Exercise input ::
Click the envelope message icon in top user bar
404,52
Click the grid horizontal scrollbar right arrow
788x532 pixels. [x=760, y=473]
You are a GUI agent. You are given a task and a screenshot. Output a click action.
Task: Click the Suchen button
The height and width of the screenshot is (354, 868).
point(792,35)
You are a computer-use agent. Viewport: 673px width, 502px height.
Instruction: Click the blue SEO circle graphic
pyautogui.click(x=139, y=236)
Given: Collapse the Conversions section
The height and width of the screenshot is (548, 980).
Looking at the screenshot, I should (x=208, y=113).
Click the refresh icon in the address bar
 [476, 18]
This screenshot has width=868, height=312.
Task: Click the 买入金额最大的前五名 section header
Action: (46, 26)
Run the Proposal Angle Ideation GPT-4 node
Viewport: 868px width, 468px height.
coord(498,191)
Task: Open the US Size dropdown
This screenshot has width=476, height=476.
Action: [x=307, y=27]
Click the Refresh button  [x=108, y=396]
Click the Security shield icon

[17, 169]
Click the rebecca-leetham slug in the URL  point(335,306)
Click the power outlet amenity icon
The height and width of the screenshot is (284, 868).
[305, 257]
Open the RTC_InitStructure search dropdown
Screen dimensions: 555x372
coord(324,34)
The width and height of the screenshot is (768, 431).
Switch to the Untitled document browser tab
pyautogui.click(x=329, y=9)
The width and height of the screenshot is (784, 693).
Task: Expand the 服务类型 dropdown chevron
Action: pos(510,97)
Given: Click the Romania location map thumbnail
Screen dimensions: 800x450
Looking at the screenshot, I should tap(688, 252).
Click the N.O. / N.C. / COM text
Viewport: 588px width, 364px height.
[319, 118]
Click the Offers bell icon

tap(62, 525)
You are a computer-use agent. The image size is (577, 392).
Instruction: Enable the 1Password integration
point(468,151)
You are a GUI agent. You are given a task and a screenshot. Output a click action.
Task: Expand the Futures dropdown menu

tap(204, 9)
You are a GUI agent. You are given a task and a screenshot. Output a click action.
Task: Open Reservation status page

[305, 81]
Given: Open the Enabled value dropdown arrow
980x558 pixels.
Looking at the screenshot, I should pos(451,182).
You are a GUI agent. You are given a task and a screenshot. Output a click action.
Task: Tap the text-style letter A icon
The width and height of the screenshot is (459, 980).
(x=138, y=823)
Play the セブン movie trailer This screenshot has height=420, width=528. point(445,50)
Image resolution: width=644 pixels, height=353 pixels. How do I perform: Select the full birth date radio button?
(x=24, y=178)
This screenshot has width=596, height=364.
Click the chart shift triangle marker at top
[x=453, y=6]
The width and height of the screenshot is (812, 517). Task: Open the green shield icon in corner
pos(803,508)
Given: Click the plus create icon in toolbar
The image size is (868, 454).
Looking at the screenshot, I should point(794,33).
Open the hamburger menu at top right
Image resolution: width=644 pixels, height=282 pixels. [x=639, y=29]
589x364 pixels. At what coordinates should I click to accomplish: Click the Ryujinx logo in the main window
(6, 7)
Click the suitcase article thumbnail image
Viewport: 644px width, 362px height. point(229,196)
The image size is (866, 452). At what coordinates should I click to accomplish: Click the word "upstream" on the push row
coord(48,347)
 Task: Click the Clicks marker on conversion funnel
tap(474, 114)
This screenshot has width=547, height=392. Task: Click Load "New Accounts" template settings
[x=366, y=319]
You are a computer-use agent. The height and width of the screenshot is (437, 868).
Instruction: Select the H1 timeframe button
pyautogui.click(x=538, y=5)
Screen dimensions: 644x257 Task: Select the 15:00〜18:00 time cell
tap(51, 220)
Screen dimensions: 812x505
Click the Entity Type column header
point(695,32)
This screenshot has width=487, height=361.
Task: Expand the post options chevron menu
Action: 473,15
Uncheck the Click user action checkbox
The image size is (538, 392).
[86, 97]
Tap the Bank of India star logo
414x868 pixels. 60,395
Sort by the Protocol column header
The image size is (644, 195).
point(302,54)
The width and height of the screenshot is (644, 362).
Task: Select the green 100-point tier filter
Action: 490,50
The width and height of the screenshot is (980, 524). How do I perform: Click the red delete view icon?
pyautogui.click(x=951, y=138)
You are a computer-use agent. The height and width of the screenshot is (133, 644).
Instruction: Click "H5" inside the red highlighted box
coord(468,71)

About this task :: Your reply must be the entries above, returned word for word.

Answer area ::
Click the envelope message icon in top user bar
404,52
Click the grid horizontal scrollbar right arrow
788x532 pixels. [x=760, y=473]
You are a GUI agent. You are given a task and a screenshot. Output a click action.
Task: Click the Suchen button
The height and width of the screenshot is (354, 868).
point(792,35)
You are a computer-use agent. Viewport: 673px width, 502px height.
Instruction: Click the blue SEO circle graphic
pyautogui.click(x=139, y=236)
Given: Collapse the Conversions section
The height and width of the screenshot is (548, 980).
Looking at the screenshot, I should (x=208, y=113).
Click the refresh icon in the address bar
 [476, 18]
This screenshot has width=868, height=312.
Task: Click the 买入金额最大的前五名 section header
Action: (46, 26)
Run the Proposal Angle Ideation GPT-4 node
Viewport: 868px width, 468px height.
coord(498,191)
Task: Open the US Size dropdown
This screenshot has width=476, height=476.
Action: [x=307, y=27]
Click the Refresh button  [x=108, y=396]
Click the Security shield icon

[17, 169]
Click the rebecca-leetham slug in the URL  point(335,306)
Click the power outlet amenity icon
The height and width of the screenshot is (284, 868).
[305, 257]
Open the RTC_InitStructure search dropdown
Screen dimensions: 555x372
coord(324,34)
The width and height of the screenshot is (768, 431).
Switch to the Untitled document browser tab
pyautogui.click(x=329, y=9)
The width and height of the screenshot is (784, 693).
Task: Expand the 服务类型 dropdown chevron
Action: pos(510,97)
Given: Click the Romania location map thumbnail
Screen dimensions: 800x450
Looking at the screenshot, I should tap(688, 252).
Click the N.O. / N.C. / COM text
Viewport: 588px width, 364px height.
[319, 118]
Click the Offers bell icon

tap(62, 525)
You are a computer-use agent. The image size is (577, 392).
Instruction: Enable the 1Password integration
point(468,151)
You are a GUI agent. You are given a task and a screenshot. Output a click action.
Task: Expand the Futures dropdown menu

tap(204, 9)
You are a GUI agent. You are given a task and a screenshot. Output a click action.
Task: Open Reservation status page

[305, 81]
Given: Open the Enabled value dropdown arrow
980x558 pixels.
Looking at the screenshot, I should pos(451,182).
You are a GUI agent. You are given a task and a screenshot. Output a click action.
Task: Tap the text-style letter A icon
The width and height of the screenshot is (459, 980).
(x=138, y=823)
Play the セブン movie trailer This screenshot has height=420, width=528. point(445,50)
Image resolution: width=644 pixels, height=353 pixels. How do I perform: Select the full birth date radio button?
(x=24, y=178)
This screenshot has width=596, height=364.
Click the chart shift triangle marker at top
[x=453, y=6]
The width and height of the screenshot is (812, 517). Task: Open the green shield icon in corner
pos(803,508)
Given: Click the plus create icon in toolbar
The image size is (868, 454).
Looking at the screenshot, I should point(794,33).
Open the hamburger menu at top right
Image resolution: width=644 pixels, height=282 pixels. [x=639, y=29]
589x364 pixels. At what coordinates should I click to accomplish: Click the Ryujinx logo in the main window
(6, 7)
Click the suitcase article thumbnail image
Viewport: 644px width, 362px height. point(229,196)
The image size is (866, 452). At what coordinates should I click to accomplish: Click the word "upstream" on the push row
coord(48,347)
 Task: Click the Clicks marker on conversion funnel
tap(474, 114)
This screenshot has width=547, height=392. Task: Click Load "New Accounts" template settings
[x=366, y=319]
You are a computer-use agent. The height and width of the screenshot is (437, 868).
Instruction: Select the H1 timeframe button
pyautogui.click(x=538, y=5)
Screen dimensions: 644x257 Task: Select the 15:00〜18:00 time cell
tap(51, 220)
Screen dimensions: 812x505
Click the Entity Type column header
point(695,32)
This screenshot has width=487, height=361.
Task: Expand the post options chevron menu
Action: 473,15
Uncheck the Click user action checkbox
The image size is (538, 392).
[86, 97]
Tap the Bank of India star logo
414x868 pixels. 60,395
Sort by the Protocol column header
The image size is (644, 195).
point(302,54)
The width and height of the screenshot is (644, 362).
Task: Select the green 100-point tier filter
Action: 490,50
The width and height of the screenshot is (980, 524). How do I perform: Click the red delete view icon?
pyautogui.click(x=951, y=138)
You are a computer-use agent. The height and width of the screenshot is (133, 644).
Instruction: Click "H5" inside the red highlighted box
coord(468,71)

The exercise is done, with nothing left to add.